The Chautauqua Music Camps have invaded the School of Music with more than 90 young students to participate in the Middle School Band Camp, the Jazz Camp and the Orchestra Camp for string players. The camp now is in its 13th year and always occurs during Week Eight of the festival season.

For one week, these students will have the opportunity to participate in ensembles, theory and musicianship courses and to sit in on Chautauqua Symphony Orchestra rehearsals.

The week culminates for the Jazz Camp in a concert at 2 p.m. today in Fletcher Music Hall. The Band and Orchestra camps will perform in their final free concert at noon Saturday in Elizabeth S. Lenna Hall.

Peter Lindblom, assistant principal trumpet player in the CSO, is the director of the Chautauqua Music Camps. He said there are no auditions and that all students who want to learn are accepted.

“Music is a language and a lifestyle,” Lindblom said, “not something that (only) helps them get better in math.”

Both Lindblom and band director Terry Bacon noted that one of the greatest observations they have of the students in this music camp is that the kids learn just as much from one another as they do from the camp faculty.

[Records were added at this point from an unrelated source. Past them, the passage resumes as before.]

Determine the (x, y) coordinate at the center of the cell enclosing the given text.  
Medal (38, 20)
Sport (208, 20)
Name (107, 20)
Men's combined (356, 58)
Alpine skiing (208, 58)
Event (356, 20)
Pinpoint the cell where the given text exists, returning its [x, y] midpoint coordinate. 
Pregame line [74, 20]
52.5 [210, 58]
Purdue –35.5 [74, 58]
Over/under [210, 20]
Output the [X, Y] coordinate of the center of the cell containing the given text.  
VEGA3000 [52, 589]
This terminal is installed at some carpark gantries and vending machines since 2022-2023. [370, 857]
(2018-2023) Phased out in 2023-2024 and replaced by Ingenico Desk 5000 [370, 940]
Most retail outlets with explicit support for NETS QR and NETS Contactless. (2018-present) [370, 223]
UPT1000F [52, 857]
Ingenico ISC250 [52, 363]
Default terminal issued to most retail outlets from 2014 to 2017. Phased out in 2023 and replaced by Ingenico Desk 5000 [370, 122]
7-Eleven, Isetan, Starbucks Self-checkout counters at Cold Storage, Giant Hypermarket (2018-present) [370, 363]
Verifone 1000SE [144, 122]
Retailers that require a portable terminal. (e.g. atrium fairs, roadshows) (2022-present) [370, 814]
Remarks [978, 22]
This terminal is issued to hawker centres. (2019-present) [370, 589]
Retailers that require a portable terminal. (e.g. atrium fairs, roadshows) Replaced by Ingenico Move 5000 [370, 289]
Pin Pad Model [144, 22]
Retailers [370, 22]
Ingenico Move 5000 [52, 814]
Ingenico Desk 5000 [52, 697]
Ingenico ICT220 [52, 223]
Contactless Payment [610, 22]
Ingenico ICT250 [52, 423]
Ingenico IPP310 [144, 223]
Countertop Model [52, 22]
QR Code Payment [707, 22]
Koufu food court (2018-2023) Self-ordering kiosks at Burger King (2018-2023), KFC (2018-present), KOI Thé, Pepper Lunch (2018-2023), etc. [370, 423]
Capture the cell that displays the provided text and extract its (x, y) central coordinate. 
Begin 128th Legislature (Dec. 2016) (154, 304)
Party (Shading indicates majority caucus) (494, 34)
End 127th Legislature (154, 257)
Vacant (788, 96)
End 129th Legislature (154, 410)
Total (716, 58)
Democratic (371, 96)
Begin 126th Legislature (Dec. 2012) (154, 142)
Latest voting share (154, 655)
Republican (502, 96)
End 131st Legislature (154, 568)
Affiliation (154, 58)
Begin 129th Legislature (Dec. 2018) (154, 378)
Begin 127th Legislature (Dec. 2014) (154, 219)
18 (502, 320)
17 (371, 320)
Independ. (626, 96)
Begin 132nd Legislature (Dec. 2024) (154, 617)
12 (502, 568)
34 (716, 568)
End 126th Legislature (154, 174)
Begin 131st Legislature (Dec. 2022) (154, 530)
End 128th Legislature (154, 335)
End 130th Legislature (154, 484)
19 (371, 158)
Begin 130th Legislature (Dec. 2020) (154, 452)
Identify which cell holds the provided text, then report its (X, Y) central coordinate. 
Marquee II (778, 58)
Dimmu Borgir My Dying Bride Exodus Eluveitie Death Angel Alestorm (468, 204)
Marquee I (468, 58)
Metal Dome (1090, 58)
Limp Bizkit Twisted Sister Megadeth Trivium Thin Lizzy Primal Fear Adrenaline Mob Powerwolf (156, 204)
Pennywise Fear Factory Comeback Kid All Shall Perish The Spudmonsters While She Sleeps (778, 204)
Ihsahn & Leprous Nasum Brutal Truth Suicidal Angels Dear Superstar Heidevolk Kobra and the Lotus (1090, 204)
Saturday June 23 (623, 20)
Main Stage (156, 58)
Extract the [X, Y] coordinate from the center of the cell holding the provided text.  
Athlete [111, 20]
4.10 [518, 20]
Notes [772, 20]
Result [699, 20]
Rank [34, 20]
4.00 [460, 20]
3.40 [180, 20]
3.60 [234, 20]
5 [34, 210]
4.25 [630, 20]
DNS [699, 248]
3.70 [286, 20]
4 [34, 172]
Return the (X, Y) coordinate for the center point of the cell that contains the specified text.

Concert programs full of music that is both fun and challenging motivate the students to work hard to pull together a performance they can be proud of.

When you’re a fourth-grade student sharing a stand with a ninth-grade student, you’re not intimidated by the music, Bacon said.

“You don’t know that it’s hard,” he said. “You just do it.”

Violinist Alexandria Ott, 13, said the thing she loves best about this camp is that she gets to “play so many different things and have new experiences.”

Cellist Alexander Davis, 13, and horn player Sarah Lindblom, 12, also love the fact that they meet so many new friends at the music camp. Everyone learns how to play in an ensemble and learns the balancing act of reading music, following the section and following the conductor at the same time.

“That feeling when you’re playing and reading music, especially when people are playing together, makes it sound good,” Sarah said.

When Alexander mentioned that he practices at least two hours every day, though, Sarah had a hard time believing it.

“The kids are working hard,” said assistant orchestra manager Katie Derrenbacher. “They want to be good.”

The students aren’t just learning music; they’re learning life lessons, said orchestra director Donna Davis. They are learning leadership, discipline and cooperation. It’s the “extra-musical” lessons that are just as valuable during a week like this, she said.

Davis said she was surprised this year at how quickly the students grasped the notes and made the pieces sound like music. When the students already have a sense of musicality, she said, she can focus on more particular aspects of playing, like articulation and dynamics.

“These days, we talk about teenagers in a disparaging way, but for us, that’s not true,” Davis said. “(Seeing these kids) gives you such a positive feeling about the future. If these kids are our future, we’re in good shape.”